The crops contracted for in this case are the product of periodical planting and cultivation, and the law appears to be well settled, both in the English and American Courts, that sales of growing crops of that character do not come within the provision of the Statute of Frauds relating to sales of an interest in real estate, and therefore such sales, though not in writing, are valid. (Browne on Stat. of Frauds, Secs. 250-258; Green v. Armstrong, 1 Denio, 550; Smith v. Bryan, 5 Maryland, 141; Safford v. Annis, 7 Maine, 168; Bostwick v. Leach, 3 Day, 476.) The objection that the sale was of an interest in real estate, and must be in writing, is therefore untenable.

The next point is, that as a sale of goods and chattels it was void for want of delivery and a written memorandum of the sale. The fact that defendant sold the crops to other parties was a sufficient delivery within the statute. (Browne on Stat. of Frauds, Sec. 322; Chaplin v. Rogers, 1 East. 192.)

There was sufficient evidence of plaintiff's title to the crops, and his right to sell them. Even if there had been a defect of proof on this point, the defendant could not avail himself of it after he had sold the property and received the pay therefor.

The next question is, was it necessary for the plaintiff to demand of the defendant the grain he agreed to deliver for the growing crops before commencing suit? The defendant agreed to pay the six hundred and fifty dollars in grain at the market price, on the first day of October, 1862. It was not an agreement to deliver any specific parcel or quantity of grain, but he was to deliver a sufficient quantity which at the market price would amount to the sum of six hundred and fifty dollars. It is to be observed, too, that the time of delivery was fixed. The grain was not to be delivered on demand, but on a certain day that was named. Under these circumstances it was the duty of the defendant to deliver the grain, on or before the day named, to the plaintiff, and his failure to do so made him liable to pay the sum named in money. After the day named, the plaintiff was under no obligation to receive payment in grain, and no demand of the grain by him was necessary. (Goodwin v. Holbrook, 4 Wend. 377; Peck v. Hubbard, 11 Vermont, 612; Townsend v. Wells, 3 Day, 327; 2 Parsons on Contracts, 163.)

Riley. Pehl.

It is further objected that the proof varied from the allegations of the complaint. This objection would have been good had the defendant made it at the proper time, which was when the evidence was introduced. The case made by the proof differs from the averments of the complaint in almost every essential particular; and if the defendant had objected to its introduction it would have been the duty of the Court to have excluded it until the pleadings had been made to conform to the real facts of the case. But the defendant made no objection on this ground, either at the time of the introduction of the evidence or at any other time, in the Court below, nor is it included in his grounds of appeal or assignments of error filed in this Court. Under these circumstances we cannot entertain this question. It is too late to present it here for the first time; for if it had been suggested in the Court below at the proper time, the Court might have allowed the plaintiff to amend his complaint, so as to make it conform to the proof.
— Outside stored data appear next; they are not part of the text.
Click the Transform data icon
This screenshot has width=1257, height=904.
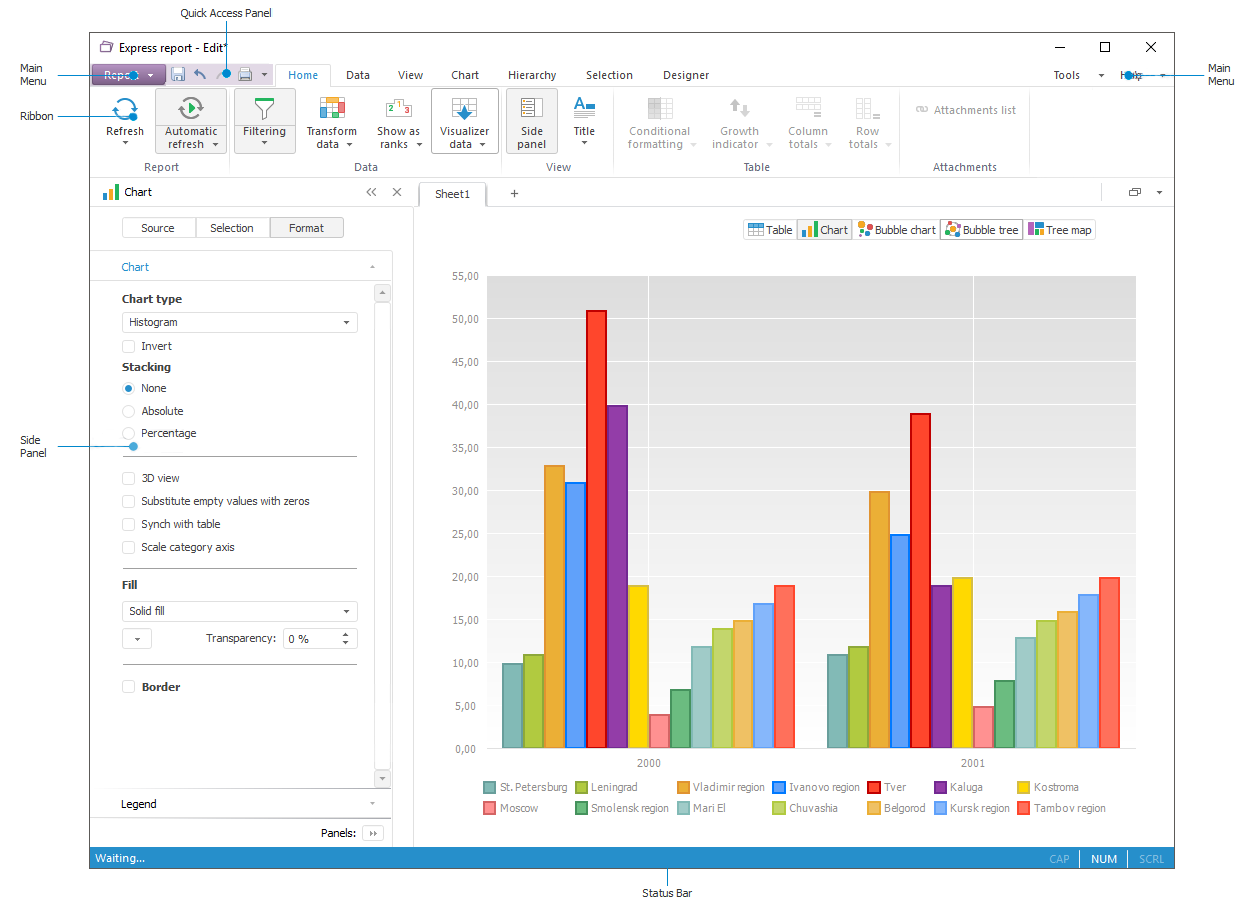(x=331, y=109)
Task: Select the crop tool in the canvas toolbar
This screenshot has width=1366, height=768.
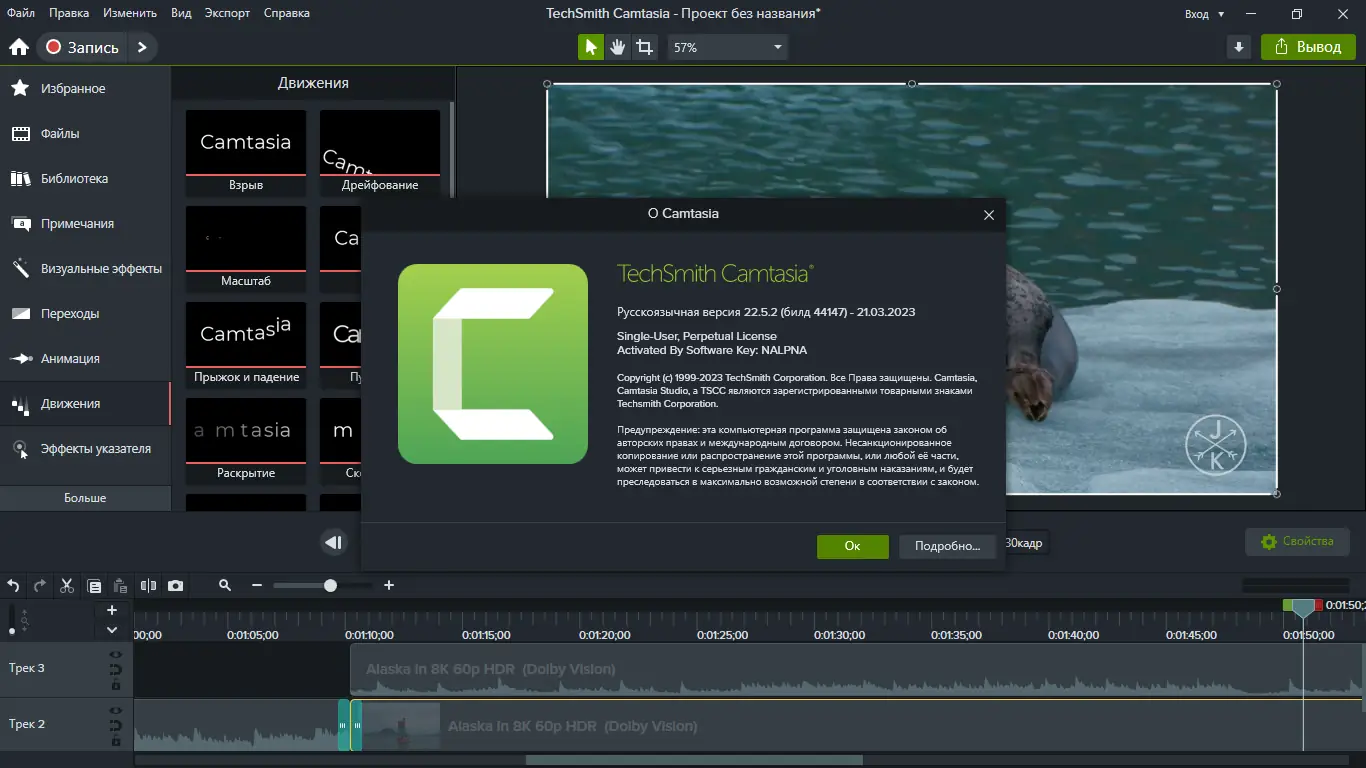Action: pos(645,46)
The last point raised is, that the action was tried by the Court, who filed no findings in the case. Sec. 2 of the Statute of 1861, page 589, provides that, "In cases tried by the Court, without a jury, no judgment shall be reversed for the want of a finding, or for a defective finding of the facts, unless exceptions be made in the Court below to the finding, or to the want of a finding." No exception was taken by the defendant for want of a finding, nor did he ask or require the Court to file any findings in the case. It comes clearly within the provisions of this statute, and this Court cannot, therefore, reverse the judgment on that ground.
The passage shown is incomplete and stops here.